## begin SUPPLIED DATA

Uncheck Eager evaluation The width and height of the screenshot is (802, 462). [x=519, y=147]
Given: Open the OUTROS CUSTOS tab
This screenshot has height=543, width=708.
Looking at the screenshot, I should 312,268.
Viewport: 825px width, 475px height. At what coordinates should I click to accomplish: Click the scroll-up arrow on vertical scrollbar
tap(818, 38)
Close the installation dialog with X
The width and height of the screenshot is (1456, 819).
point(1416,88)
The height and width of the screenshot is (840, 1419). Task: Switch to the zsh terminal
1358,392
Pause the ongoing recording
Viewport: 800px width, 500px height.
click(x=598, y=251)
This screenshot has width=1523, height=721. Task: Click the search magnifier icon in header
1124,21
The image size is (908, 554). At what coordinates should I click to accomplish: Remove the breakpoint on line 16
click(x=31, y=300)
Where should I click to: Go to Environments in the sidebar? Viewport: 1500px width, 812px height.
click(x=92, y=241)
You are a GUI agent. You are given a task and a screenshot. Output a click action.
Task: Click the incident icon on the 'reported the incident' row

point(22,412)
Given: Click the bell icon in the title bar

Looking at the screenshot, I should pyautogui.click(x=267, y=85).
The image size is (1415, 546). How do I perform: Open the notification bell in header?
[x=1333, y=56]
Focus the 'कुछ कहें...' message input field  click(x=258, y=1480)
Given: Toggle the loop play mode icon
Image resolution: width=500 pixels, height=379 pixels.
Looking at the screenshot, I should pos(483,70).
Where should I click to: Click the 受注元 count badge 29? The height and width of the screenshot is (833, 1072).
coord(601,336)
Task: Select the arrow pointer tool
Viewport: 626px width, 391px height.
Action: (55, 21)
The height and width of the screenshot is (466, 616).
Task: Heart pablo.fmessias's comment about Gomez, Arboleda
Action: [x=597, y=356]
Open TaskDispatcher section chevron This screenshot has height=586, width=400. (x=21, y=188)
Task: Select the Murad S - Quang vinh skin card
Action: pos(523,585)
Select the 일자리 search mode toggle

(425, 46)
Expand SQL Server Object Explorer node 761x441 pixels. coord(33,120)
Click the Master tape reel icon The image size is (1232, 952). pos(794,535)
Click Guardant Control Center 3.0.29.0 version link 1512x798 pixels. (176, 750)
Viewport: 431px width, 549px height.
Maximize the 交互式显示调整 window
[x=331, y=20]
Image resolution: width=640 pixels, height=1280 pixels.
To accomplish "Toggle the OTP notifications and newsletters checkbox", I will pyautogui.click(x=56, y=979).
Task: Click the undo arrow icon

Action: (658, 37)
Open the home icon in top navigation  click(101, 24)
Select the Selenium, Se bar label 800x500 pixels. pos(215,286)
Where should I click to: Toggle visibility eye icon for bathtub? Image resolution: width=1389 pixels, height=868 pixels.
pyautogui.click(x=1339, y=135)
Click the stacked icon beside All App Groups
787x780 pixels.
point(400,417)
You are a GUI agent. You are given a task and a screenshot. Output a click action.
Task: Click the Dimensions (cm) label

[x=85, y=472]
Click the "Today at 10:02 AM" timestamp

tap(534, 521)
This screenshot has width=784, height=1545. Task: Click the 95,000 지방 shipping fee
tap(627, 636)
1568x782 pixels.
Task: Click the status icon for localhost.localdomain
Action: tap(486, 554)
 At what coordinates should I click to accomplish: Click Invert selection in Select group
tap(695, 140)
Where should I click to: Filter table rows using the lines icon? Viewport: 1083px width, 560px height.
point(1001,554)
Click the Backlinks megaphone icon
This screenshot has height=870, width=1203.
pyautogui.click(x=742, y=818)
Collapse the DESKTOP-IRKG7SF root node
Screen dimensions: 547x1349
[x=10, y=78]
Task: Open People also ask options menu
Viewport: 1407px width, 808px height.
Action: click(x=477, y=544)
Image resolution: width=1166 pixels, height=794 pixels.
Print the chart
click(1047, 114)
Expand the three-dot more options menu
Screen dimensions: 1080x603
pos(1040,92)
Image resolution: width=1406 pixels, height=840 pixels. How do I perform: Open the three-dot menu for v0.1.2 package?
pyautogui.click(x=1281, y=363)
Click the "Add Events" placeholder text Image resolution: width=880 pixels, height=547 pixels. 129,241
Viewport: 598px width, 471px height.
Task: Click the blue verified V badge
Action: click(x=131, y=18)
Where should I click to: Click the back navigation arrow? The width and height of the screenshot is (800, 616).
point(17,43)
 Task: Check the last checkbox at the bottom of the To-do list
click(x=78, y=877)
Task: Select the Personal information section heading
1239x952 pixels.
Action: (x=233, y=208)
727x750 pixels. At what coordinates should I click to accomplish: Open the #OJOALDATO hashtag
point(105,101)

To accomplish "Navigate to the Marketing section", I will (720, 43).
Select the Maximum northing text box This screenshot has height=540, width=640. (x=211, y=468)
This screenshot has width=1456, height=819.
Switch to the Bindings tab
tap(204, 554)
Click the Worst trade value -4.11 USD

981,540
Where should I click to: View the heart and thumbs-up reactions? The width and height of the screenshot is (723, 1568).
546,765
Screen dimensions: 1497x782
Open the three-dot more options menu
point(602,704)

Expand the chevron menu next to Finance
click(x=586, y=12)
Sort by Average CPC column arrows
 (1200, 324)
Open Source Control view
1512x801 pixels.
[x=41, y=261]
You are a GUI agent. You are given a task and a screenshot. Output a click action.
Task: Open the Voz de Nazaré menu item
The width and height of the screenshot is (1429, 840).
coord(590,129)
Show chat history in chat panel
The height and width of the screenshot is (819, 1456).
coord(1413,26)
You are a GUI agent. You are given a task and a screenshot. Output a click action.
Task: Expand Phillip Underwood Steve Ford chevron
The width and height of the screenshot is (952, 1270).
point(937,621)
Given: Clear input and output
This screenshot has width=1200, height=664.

## end SUPPLIED DATA

### YOUR OBJECTIVE
Convert the records from the start through the line containing "Looking at the screenshot, I should 312,268." into a two-column CSV with the header names request and answer. Give one row per record, put each field in double quotes, and replace any line breaks inside a field with spaces.

### SOLUTION BELOW
request,answer
"Uncheck Eager evaluation The width and height of the screenshot is (802, 462).","[x=519, y=147]"
"Given: Open the OUTROS CUSTOS tab This screenshot has height=543, width=708.","Looking at the screenshot, I should 312,268."